**TASK DESCRIPTION**
Write out the records again exactly. Nothing should be dropped.

**RECORD EXTRACTS**

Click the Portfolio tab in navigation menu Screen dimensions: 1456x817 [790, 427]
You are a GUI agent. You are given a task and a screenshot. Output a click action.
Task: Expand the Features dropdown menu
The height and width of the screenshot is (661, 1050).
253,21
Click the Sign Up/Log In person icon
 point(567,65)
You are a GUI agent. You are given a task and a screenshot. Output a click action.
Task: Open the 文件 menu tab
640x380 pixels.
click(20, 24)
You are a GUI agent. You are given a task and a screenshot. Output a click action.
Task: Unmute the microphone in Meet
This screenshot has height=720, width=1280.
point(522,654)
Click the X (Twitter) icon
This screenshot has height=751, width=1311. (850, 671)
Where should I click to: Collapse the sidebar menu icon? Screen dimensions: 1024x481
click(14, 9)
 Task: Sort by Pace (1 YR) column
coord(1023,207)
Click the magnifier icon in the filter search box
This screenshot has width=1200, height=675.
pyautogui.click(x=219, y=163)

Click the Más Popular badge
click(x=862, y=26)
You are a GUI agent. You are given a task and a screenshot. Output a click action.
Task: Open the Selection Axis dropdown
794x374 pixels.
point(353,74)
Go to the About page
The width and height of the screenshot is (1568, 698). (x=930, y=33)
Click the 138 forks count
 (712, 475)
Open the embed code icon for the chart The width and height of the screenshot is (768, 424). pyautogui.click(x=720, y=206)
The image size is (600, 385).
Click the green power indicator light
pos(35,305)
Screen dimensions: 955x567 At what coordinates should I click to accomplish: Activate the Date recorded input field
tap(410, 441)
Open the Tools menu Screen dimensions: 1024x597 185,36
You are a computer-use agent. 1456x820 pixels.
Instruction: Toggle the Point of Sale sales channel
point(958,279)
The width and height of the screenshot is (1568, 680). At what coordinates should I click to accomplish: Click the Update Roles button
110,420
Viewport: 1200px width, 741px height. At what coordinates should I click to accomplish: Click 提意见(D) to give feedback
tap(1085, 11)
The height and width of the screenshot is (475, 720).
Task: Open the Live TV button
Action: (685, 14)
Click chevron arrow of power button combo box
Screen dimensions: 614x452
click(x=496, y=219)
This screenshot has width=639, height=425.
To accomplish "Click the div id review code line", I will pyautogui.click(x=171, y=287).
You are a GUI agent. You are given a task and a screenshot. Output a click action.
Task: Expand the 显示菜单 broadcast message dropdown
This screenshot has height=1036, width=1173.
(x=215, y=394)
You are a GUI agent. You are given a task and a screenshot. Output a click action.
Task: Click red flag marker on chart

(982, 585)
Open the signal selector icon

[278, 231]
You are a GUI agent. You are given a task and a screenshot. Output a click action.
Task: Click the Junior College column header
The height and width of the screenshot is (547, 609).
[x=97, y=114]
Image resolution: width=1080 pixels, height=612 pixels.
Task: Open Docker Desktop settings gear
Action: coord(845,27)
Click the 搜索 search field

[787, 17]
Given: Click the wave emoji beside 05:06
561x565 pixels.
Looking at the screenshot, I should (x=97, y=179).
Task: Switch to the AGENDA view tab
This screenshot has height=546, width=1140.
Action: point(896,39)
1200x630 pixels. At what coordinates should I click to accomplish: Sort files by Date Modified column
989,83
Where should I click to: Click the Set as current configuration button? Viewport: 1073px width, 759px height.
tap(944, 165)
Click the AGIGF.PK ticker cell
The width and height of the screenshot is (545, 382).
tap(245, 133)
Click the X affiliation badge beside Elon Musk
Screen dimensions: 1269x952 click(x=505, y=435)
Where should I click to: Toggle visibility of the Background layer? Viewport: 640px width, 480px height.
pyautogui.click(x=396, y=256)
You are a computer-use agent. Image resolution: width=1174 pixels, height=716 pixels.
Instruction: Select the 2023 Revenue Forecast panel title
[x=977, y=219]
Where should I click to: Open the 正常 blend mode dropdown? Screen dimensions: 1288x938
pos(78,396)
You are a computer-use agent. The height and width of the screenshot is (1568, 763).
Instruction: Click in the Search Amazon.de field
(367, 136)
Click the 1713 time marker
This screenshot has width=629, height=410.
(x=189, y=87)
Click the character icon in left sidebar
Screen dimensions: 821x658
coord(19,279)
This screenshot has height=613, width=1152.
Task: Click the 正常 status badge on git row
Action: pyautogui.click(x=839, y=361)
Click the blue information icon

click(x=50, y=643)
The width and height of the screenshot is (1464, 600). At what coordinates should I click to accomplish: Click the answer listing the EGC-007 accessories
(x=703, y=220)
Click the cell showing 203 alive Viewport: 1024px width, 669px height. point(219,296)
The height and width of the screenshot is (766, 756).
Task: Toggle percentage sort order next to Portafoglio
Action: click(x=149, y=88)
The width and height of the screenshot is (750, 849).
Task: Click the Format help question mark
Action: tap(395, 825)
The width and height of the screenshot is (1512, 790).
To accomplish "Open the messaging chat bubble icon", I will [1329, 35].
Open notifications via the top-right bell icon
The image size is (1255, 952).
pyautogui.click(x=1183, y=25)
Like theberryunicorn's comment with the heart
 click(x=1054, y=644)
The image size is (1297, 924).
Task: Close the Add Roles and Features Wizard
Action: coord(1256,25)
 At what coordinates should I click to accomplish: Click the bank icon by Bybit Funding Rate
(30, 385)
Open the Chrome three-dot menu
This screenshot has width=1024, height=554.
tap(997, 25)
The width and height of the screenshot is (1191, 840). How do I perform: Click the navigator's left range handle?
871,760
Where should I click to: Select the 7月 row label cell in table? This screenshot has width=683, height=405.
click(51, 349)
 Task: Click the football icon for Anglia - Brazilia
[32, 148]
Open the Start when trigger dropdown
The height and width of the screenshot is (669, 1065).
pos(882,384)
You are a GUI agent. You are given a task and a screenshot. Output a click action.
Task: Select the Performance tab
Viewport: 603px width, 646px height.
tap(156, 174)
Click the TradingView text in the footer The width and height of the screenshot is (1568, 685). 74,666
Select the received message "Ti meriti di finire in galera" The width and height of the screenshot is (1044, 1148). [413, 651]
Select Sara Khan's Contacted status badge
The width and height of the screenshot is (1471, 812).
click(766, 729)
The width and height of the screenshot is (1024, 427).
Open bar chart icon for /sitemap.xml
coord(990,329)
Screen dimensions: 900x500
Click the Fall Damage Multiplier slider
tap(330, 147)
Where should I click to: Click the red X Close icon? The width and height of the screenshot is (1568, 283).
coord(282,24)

**RESPONSE**
Click the Portfolio tab in navigation menu Screen dimensions: 1456x817 [790, 427]
You are a GUI agent. You are given a task and a screenshot. Output a click action.
Task: Expand the Features dropdown menu
The height and width of the screenshot is (661, 1050).
253,21
Click the Sign Up/Log In person icon
 point(567,65)
You are a GUI agent. You are given a task and a screenshot. Output a click action.
Task: Open the 文件 menu tab
640x380 pixels.
click(20, 24)
You are a GUI agent. You are given a task and a screenshot. Output a click action.
Task: Unmute the microphone in Meet
This screenshot has height=720, width=1280.
point(522,654)
Click the X (Twitter) icon
This screenshot has height=751, width=1311. (850, 671)
Where should I click to: Collapse the sidebar menu icon? Screen dimensions: 1024x481
click(14, 9)
 Task: Sort by Pace (1 YR) column
coord(1023,207)
Click the magnifier icon in the filter search box
This screenshot has width=1200, height=675.
pyautogui.click(x=219, y=163)

Click the Más Popular badge
click(x=862, y=26)
You are a GUI agent. You are given a task and a screenshot. Output a click action.
Task: Open the Selection Axis dropdown
794x374 pixels.
point(353,74)
Go to the About page
The width and height of the screenshot is (1568, 698). (x=930, y=33)
Click the 138 forks count
 (712, 475)
Open the embed code icon for the chart The width and height of the screenshot is (768, 424). pyautogui.click(x=720, y=206)
The image size is (600, 385).
Click the green power indicator light
pos(35,305)
Screen dimensions: 955x567 At what coordinates should I click to accomplish: Activate the Date recorded input field
tap(410, 441)
Open the Tools menu Screen dimensions: 1024x597 185,36
You are a computer-use agent. 1456x820 pixels.
Instruction: Toggle the Point of Sale sales channel
point(958,279)
The width and height of the screenshot is (1568, 680). At what coordinates should I click to accomplish: Click the Update Roles button
110,420
Viewport: 1200px width, 741px height. At what coordinates should I click to accomplish: Click 提意见(D) to give feedback
tap(1085, 11)
The height and width of the screenshot is (475, 720).
Task: Open the Live TV button
Action: (685, 14)
Click chevron arrow of power button combo box
Screen dimensions: 614x452
click(x=496, y=219)
This screenshot has width=639, height=425.
To accomplish "Click the div id review code line", I will pyautogui.click(x=171, y=287).
You are a GUI agent. You are given a task and a screenshot. Output a click action.
Task: Expand the 显示菜单 broadcast message dropdown
This screenshot has height=1036, width=1173.
(x=215, y=394)
You are a GUI agent. You are given a task and a screenshot. Output a click action.
Task: Click red flag marker on chart

(982, 585)
Open the signal selector icon

[278, 231]
You are a GUI agent. You are given a task and a screenshot. Output a click action.
Task: Click the Junior College column header
The height and width of the screenshot is (547, 609).
[x=97, y=114]
Image resolution: width=1080 pixels, height=612 pixels.
Task: Open Docker Desktop settings gear
Action: coord(845,27)
Click the 搜索 search field

[787, 17]
Given: Click the wave emoji beside 05:06
561x565 pixels.
Looking at the screenshot, I should (x=97, y=179).
Task: Switch to the AGENDA view tab
This screenshot has height=546, width=1140.
Action: point(896,39)
1200x630 pixels. At what coordinates should I click to accomplish: Sort files by Date Modified column
989,83
Where should I click to: Click the Set as current configuration button? Viewport: 1073px width, 759px height.
tap(944, 165)
Click the AGIGF.PK ticker cell
The width and height of the screenshot is (545, 382).
tap(245, 133)
Click the X affiliation badge beside Elon Musk
Screen dimensions: 1269x952 click(x=505, y=435)
Where should I click to: Toggle visibility of the Background layer? Viewport: 640px width, 480px height.
pyautogui.click(x=396, y=256)
You are a computer-use agent. Image resolution: width=1174 pixels, height=716 pixels.
Instruction: Select the 2023 Revenue Forecast panel title
[x=977, y=219]
Where should I click to: Open the 正常 blend mode dropdown? Screen dimensions: 1288x938
pos(78,396)
You are a computer-use agent. The height and width of the screenshot is (1568, 763).
Instruction: Click in the Search Amazon.de field
(367, 136)
Click the 1713 time marker
This screenshot has width=629, height=410.
(x=189, y=87)
Click the character icon in left sidebar
Screen dimensions: 821x658
coord(19,279)
This screenshot has height=613, width=1152.
Task: Click the 正常 status badge on git row
Action: pyautogui.click(x=839, y=361)
Click the blue information icon

click(x=50, y=643)
The width and height of the screenshot is (1464, 600). At what coordinates should I click to accomplish: Click the answer listing the EGC-007 accessories
(x=703, y=220)
Click the cell showing 203 alive Viewport: 1024px width, 669px height. point(219,296)
The height and width of the screenshot is (766, 756).
Task: Toggle percentage sort order next to Portafoglio
Action: click(x=149, y=88)
The width and height of the screenshot is (750, 849).
Task: Click the Format help question mark
Action: tap(395, 825)
The width and height of the screenshot is (1512, 790).
To accomplish "Open the messaging chat bubble icon", I will [1329, 35].
Open notifications via the top-right bell icon
The image size is (1255, 952).
pyautogui.click(x=1183, y=25)
Like theberryunicorn's comment with the heart
 click(x=1054, y=644)
The image size is (1297, 924).
Task: Close the Add Roles and Features Wizard
Action: coord(1256,25)
 At what coordinates should I click to accomplish: Click the bank icon by Bybit Funding Rate
(30, 385)
Open the Chrome three-dot menu
This screenshot has width=1024, height=554.
tap(997, 25)
The width and height of the screenshot is (1191, 840). How do I perform: Click the navigator's left range handle?
871,760
Where should I click to: Select the 7月 row label cell in table? This screenshot has width=683, height=405.
click(51, 349)
 Task: Click the football icon for Anglia - Brazilia
[32, 148]
Open the Start when trigger dropdown
The height and width of the screenshot is (669, 1065).
pos(882,384)
You are a GUI agent. You are given a task and a screenshot. Output a click action.
Task: Select the Performance tab
Viewport: 603px width, 646px height.
tap(156, 174)
Click the TradingView text in the footer The width and height of the screenshot is (1568, 685). 74,666
Select the received message "Ti meriti di finire in galera" The width and height of the screenshot is (1044, 1148). [413, 651]
Select Sara Khan's Contacted status badge
The width and height of the screenshot is (1471, 812).
click(766, 729)
The width and height of the screenshot is (1024, 427).
Open bar chart icon for /sitemap.xml
coord(990,329)
Screen dimensions: 900x500
Click the Fall Damage Multiplier slider
tap(330, 147)
Where should I click to: Click the red X Close icon? The width and height of the screenshot is (1568, 283).
coord(282,24)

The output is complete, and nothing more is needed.